====== RECORDED INFORMATION ======
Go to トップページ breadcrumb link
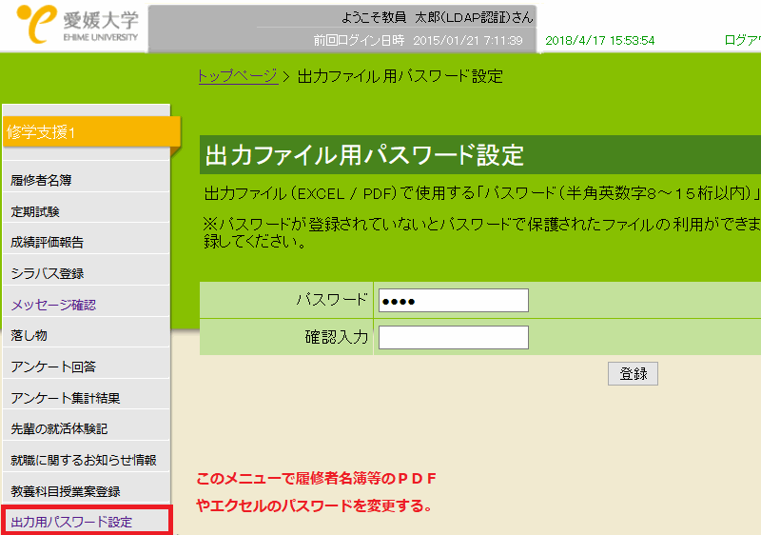Viewport: 761px width, 535px height. click(x=237, y=76)
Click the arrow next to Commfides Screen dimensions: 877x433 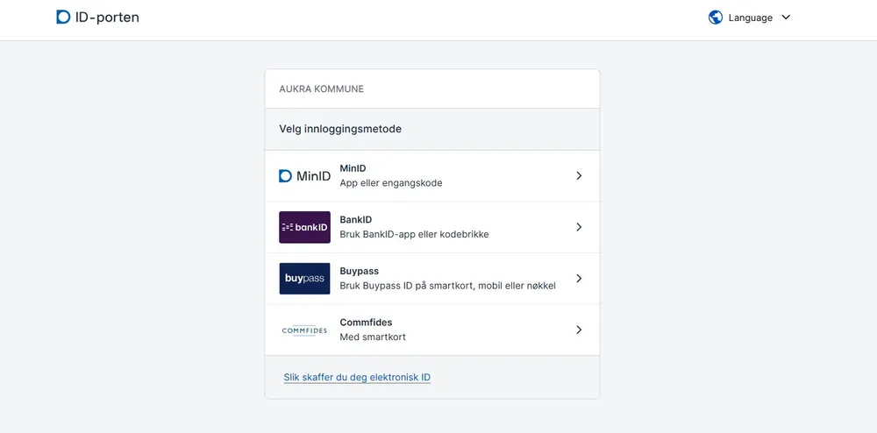point(579,330)
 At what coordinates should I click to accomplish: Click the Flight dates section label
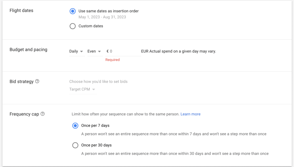click(22, 11)
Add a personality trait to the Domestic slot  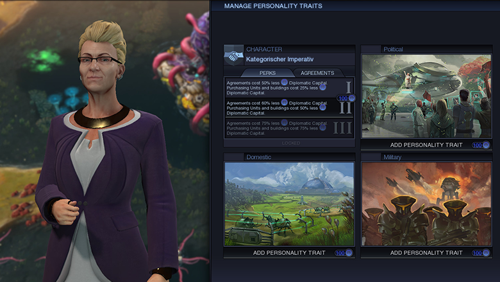[289, 253]
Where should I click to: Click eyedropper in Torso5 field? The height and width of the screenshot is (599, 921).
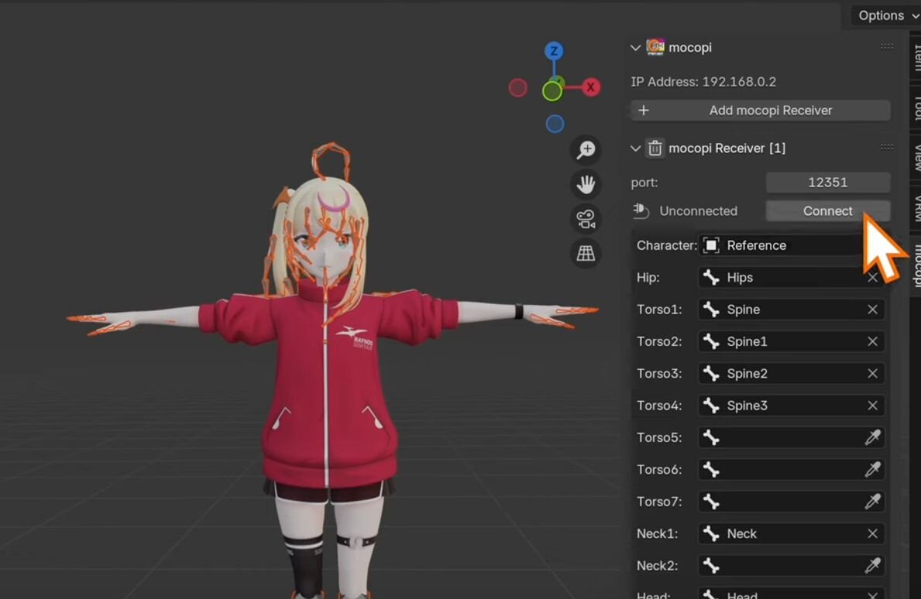click(x=872, y=438)
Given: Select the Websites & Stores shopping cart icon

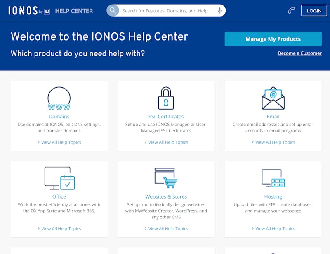Looking at the screenshot, I should pyautogui.click(x=166, y=178).
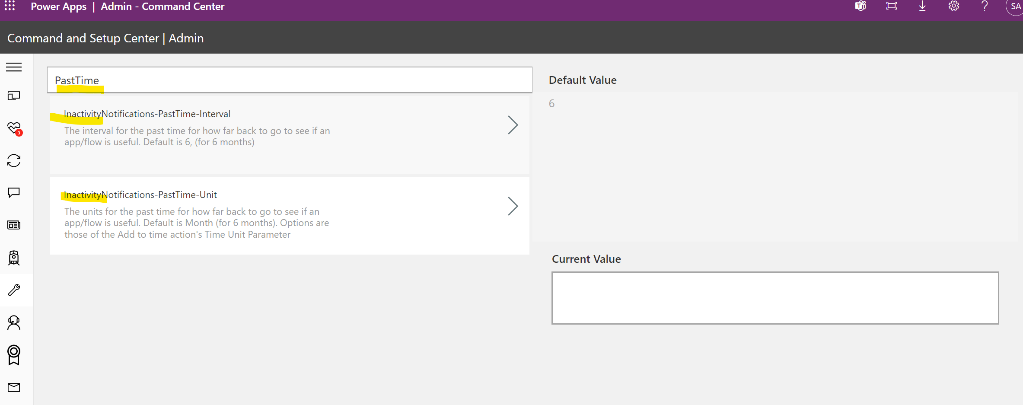Select the wrench settings tool in the sidebar
Viewport: 1023px width, 405px height.
[x=13, y=290]
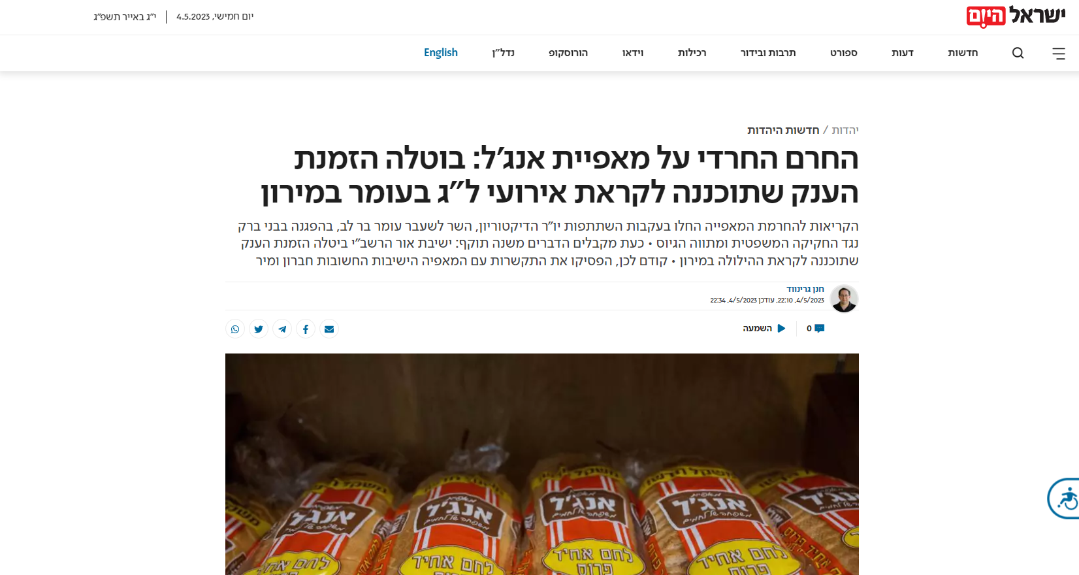Open author חנן גרינווד link
This screenshot has width=1079, height=575.
point(805,289)
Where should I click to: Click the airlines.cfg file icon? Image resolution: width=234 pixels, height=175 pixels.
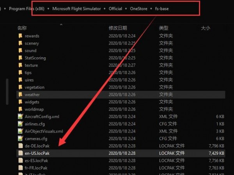point(20,124)
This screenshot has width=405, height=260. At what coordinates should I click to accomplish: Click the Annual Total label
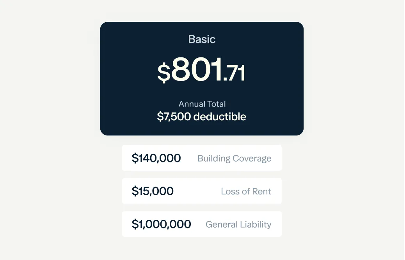pyautogui.click(x=202, y=104)
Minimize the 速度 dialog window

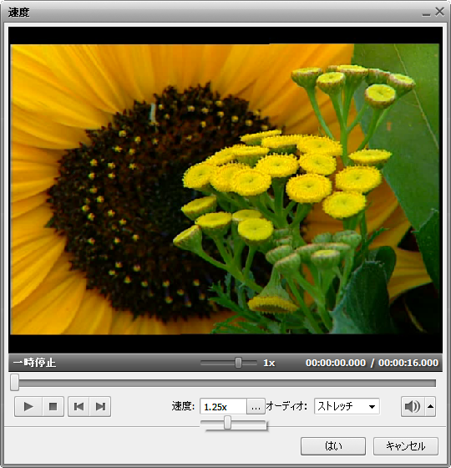pos(426,13)
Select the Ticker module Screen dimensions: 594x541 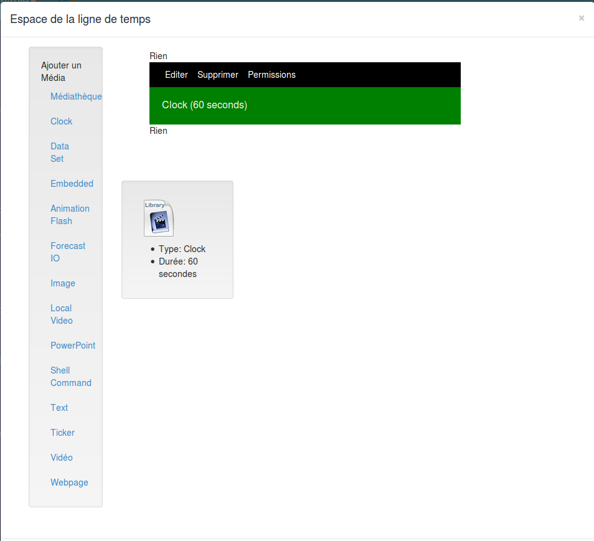[x=62, y=433]

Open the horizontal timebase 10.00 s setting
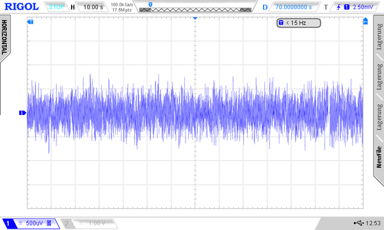(x=93, y=7)
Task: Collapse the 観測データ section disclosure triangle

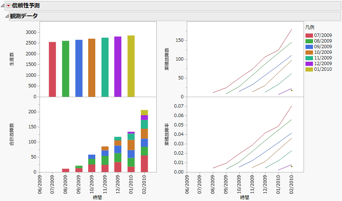Action: (x=7, y=16)
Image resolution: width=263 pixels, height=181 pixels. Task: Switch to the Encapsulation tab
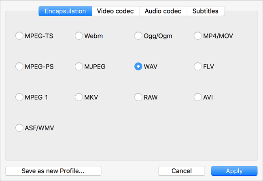pos(65,11)
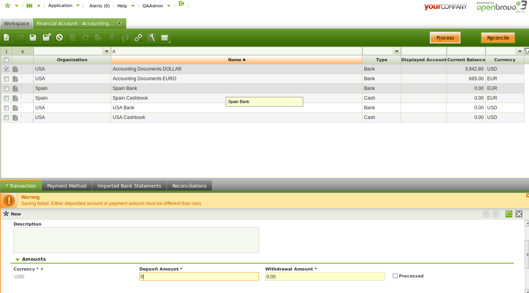Screen dimensions: 529x293
Task: Click the Withdrawal Amount input field
Action: coord(325,276)
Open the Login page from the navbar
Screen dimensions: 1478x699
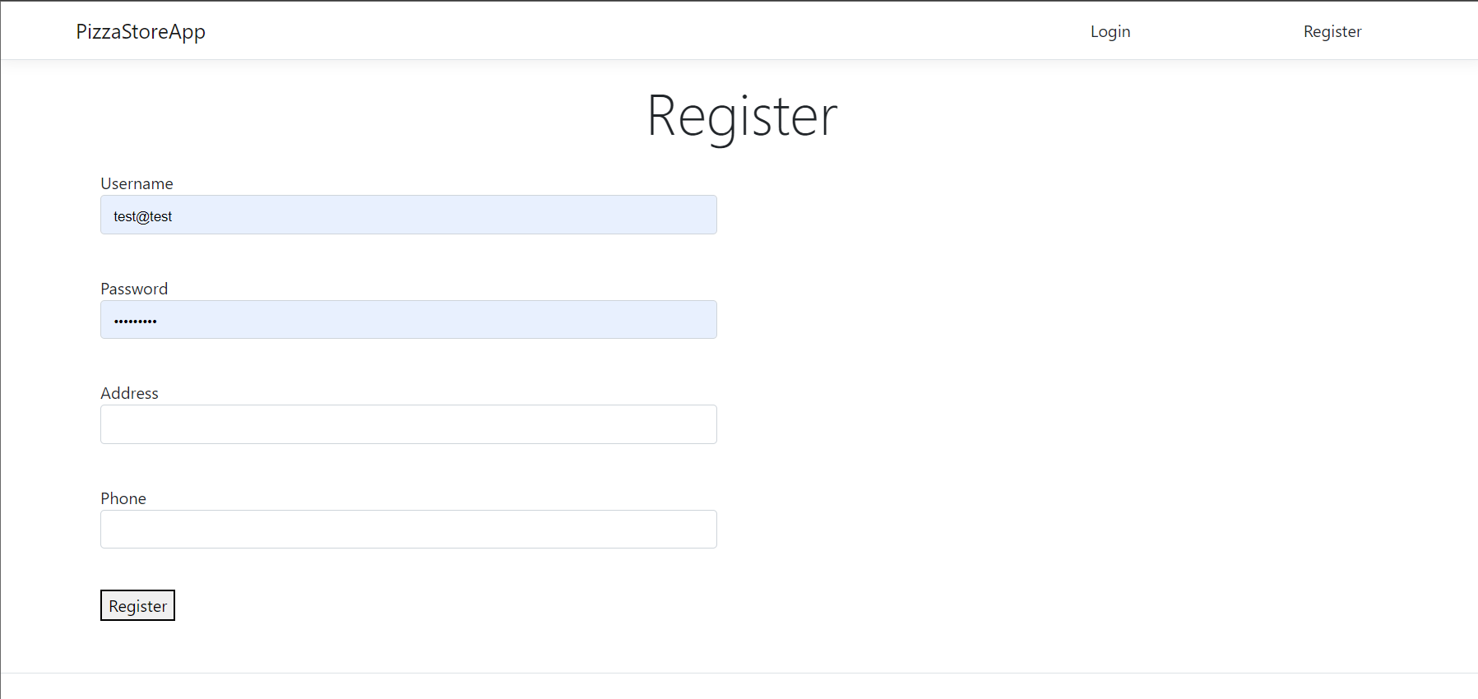[1110, 31]
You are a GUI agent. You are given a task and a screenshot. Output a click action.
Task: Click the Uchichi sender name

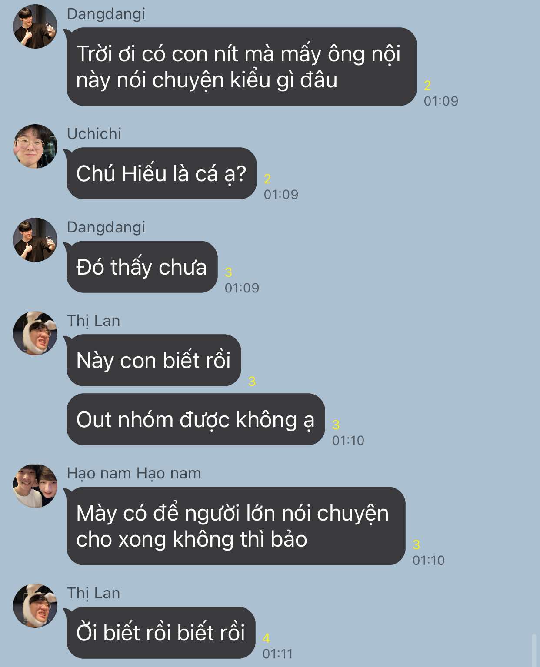[94, 133]
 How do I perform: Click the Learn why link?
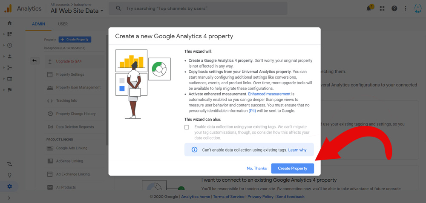click(297, 150)
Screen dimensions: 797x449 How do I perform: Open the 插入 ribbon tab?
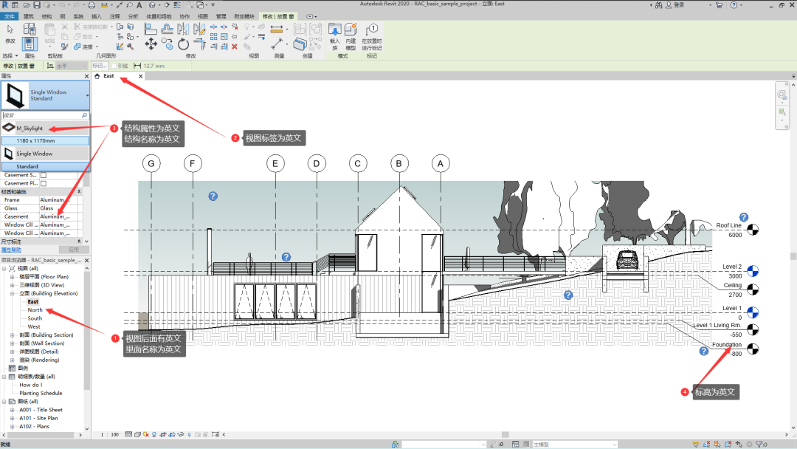[x=96, y=16]
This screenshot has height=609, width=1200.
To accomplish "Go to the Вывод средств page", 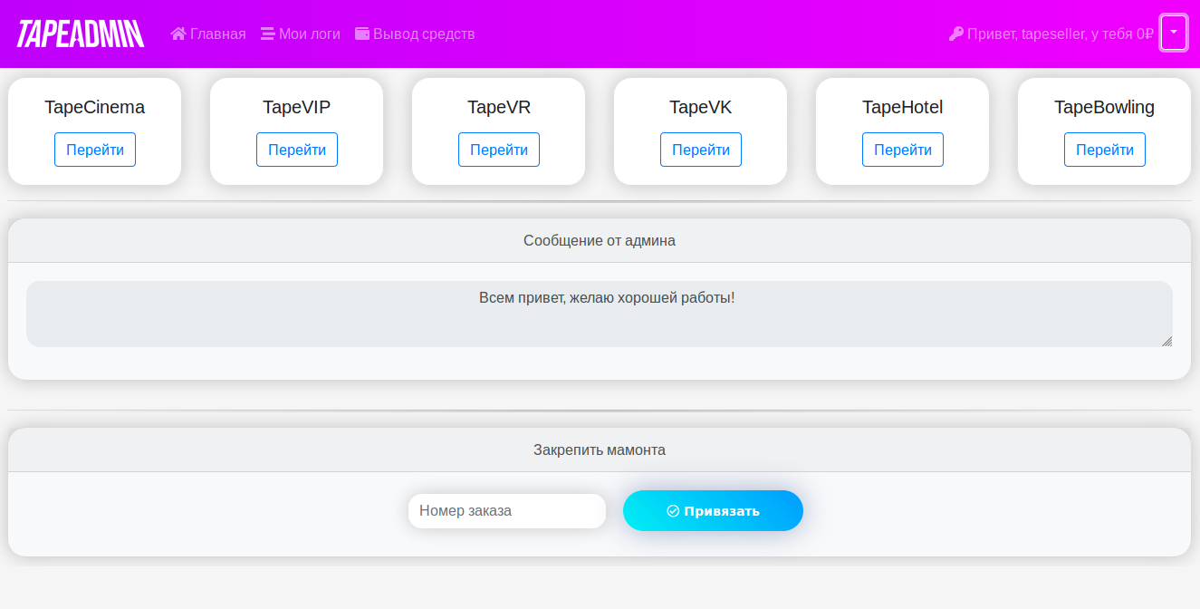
======
◆ **STATED TASK**:
Repeat the data from the line containing "Open the Login page from the navbar" through the line containing "[x=96, y=16]", word for word, leaving out the pictures.

◆ **REPLY**:
Open the Login page from the navbar
Screen dimensions: 1478x699
[1110, 31]
You are a GUI agent. You are given a task and a screenshot. Output a click action.
Task: Click the Uchichi sender name

[94, 133]
 How do I perform: Click the Learn why link?
click(297, 150)
Screen dimensions: 797x449 How do I perform: Open the 插入 ribbon tab?
[x=96, y=16]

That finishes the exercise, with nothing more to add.